Excessive social media use during the pandemic is a predictor of symptoms of depression and secondary trauma, a new study by researchers at Pennsylvania State University and Jinan University in Guangzhou, China, suggests.
The study, published last month in Computers in Human Behavior, surveyed 320 participants living in Wuhan about how they accessed and shared health information with friends, family members and colleagues over WeChat, China’s most popular social media app.
They also used a stress scale to measure anxiety and depression by asking participants to rate statements such as “I felt that life was meaningless” and “I had disturbing dreams about the coronavirus epidemic.”
Bu Zhong, a journalism professor at Penn State and study co-author, said the team looked into the effects of social media use on people’s mental health right after Wuhan was locked down to curb the spread of the coronavirus.
“We didn’t expect that this would become a global pandemic,” he said. “We were just thinking that we could reveal some invisible harms caused by the outbreak. In China’s situation, local media was not reporting on COVID-19.
“If you just read the local newspaper and watched television, you didn’t get information about the virus. This made people extremely stressed, and they began relying overwhelmingly on social media.”
Previous research has shown more people are relying on social media to find and share health news during the crisis.
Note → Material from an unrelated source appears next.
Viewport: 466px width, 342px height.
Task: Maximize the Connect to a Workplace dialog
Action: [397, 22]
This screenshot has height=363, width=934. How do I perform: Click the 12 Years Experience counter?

The Harris Poll found that between late March and early May, 46% to 51% of American adults reported using social media more often than before the pandemic.
The study found more than half of participants, none of whom reported any traumatic or depressive disorders before the pandemic, experienced some level of depression.
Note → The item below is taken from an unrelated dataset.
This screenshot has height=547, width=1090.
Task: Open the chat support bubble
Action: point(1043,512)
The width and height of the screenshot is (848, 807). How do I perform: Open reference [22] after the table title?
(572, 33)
Nearly 20% of participants reported experiencing a moderate to severe level of depression, and slightly more than 20% reported moderate to severe levels of secondary trauma, which can occur when people hear about the traumatic experiences of others.
Based on the researchers’ model, excessive use of social media was linked with more severe levels of depression and secondary trauma.
At the same time, Zhong said it’s important to understand how all social media, including Facebook and Twitter, can help people during a health crisis.
“I think when disasters find us, we tend to go to our social networks more to get help and reach out,” he said. “It’s human nature. We don’t want people to think social media is bad.
“We just want them to know there is a balance, and when you go over the threshold, like checking every five or 10 minutes, it can bring even more stress to yourself.”
Researchers said that it was possible that people who consumed more health information on WeChat attached excessive importance to the content, experiencing more depression and secondary trauma than those who used the platform less. In response, they recommend social media breaks during a stressful health crisis like the pandemic.
“We should not blame social media,” Zhong said. “We should just pay attention to how we are using it.”